His plots move slower than DragonBallZ seasons, and the group wants another player, who is a seasoned AL GM, to step in for some faster/more reliable and on point gameplay. The player GM'd a one-off last weekend that was fantastic, and we want him to keep going.

Everyone in my group is super polite and are trying to be supportive. So on one hand they are trying to be patient, but they are voicing their concerns to my roommate and I, especially after this last-minute cancellation thing. I think they are looking to us to handle it since we are the hosts.

So I guess my question is: How should I go about fixing this? Has anyone been in a position where they've had to "fire" your DM? What did you do or do you have any advice or viewpoints that I may be overlooking?

TL/DR: How do you politely tell a DM that their services are no longer required?

Best Answer

Tell him the truth, because that's what friends do

Sometimes, talking around or avoiding an issue increases trouble, rather than decreasing it. This looks to be a case of that happening.

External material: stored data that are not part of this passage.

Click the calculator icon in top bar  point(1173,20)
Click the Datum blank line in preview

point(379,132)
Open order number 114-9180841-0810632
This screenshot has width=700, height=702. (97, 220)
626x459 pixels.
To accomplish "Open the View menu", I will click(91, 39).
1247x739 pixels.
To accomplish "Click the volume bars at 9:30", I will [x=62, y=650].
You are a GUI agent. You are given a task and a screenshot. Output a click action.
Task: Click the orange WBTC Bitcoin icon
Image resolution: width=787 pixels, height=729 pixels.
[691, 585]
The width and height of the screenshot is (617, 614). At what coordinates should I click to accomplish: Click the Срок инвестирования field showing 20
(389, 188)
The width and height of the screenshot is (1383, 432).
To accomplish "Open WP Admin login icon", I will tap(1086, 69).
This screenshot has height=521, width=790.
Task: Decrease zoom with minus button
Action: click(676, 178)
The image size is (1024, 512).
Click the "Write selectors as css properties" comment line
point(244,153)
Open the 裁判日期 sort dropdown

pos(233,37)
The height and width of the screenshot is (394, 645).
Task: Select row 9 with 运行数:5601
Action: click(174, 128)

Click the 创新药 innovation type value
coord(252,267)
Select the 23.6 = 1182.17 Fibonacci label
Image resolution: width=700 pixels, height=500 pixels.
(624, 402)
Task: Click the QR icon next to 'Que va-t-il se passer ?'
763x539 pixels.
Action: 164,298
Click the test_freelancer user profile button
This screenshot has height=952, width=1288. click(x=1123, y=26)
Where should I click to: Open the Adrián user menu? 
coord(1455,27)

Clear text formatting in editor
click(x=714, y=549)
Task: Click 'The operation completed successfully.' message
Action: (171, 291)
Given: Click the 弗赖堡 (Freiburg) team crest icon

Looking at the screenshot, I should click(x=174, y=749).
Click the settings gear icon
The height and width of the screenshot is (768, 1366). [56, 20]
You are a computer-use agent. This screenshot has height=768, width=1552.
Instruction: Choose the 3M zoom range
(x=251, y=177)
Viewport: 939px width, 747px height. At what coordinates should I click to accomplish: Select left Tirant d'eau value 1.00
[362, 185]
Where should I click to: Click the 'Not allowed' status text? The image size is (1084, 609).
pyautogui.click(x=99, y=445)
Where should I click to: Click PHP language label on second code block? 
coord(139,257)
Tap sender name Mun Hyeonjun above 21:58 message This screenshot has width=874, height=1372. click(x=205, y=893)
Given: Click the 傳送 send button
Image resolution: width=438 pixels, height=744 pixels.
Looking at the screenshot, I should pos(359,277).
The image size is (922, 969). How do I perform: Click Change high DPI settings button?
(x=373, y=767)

You said this in a comment.

The main thing is, the DM is a good guy, but his girlfriend is adding some complications to the group because he is understandably trying to make her enjoy the game. His plots move slower than DragonBallZ seasons, and the group wants another player, who is a seasoned AL GM, to step in for some faster/more reliable and on point gameplay. The player GM'd a one-off last weekend that was fantastic, and we want him to keep going.

  1. The point of getting your group together is to have fun
  2. What was fun was the one-off you just did. What wasn't fun was that other thing.
  3. Point out (as a group) that it is obvious to the rest of you that she's not all that into D&D. You all don't want to force her to have that kind of fun, and maybe he needs to know that you (as a group) don't feel a desire to try and persuade her to have fun in that form: a D&D game. You can't force fun like that.
  4. Now for the payoff, in your own words, you need to tell DM something like this:

    • We are all in this to have fun, and your DMing has not been fun for the understandable reason that your priority is her: we get that, she's important to you. We'll be playing the next session with the new DM, and we hope you'll join in as a player if your relationship allows. If not, also understood as relationships are important.

    Including a thank you for stepping up to do some DMing is certainly in order.

  5. In that event, if she accompanies him anyway, but he's a player, it no longer becomes an issue since the DM in question isn't constrained by "trying to serve two masters."
  6. Having seen a few similar dramas play out where game and relationship clash, the longer you let it fester the worse it is for your group.

That's about as tactful a way as you can put it. By not speaking up and clearing the air, you risk falling into the unfortunate trap of "bad gaming is better than no gaming." (It isn't).

And the truth will set you free.

Good luck. For a similar but different problem that has to do with interpersonal dynamics, you might want to take a look at this Q&A.

@yo' suggested the following:

Speak to him without her presence to give him the opportunity to solve his relationships. With her presence, things could go wrong so easily on the spot.

Depending upon your assessment of how she gets along with the game group, this is solid advice and likely the best approach.


A related issue about "trying to have it both ways" when gaming and relationships collide.

Your DM is experiencing the problem of "having it both ways" by both being able to have fun by being a DM, and spending his free time with his significant other at the same time ... when she's not all into that form of free time (group fun, versus one-on-one interaction). Quite frankly, I discovered that I had to make a choice (wife in this case) when I discovered after a few tries that she just wasn't into it (it = D&D) though the kids loved it. What happened for me was that I first curtailed and then let go of D&D for ... about a decade. Why? Because relationships are important, and the marriage is the one that got priority.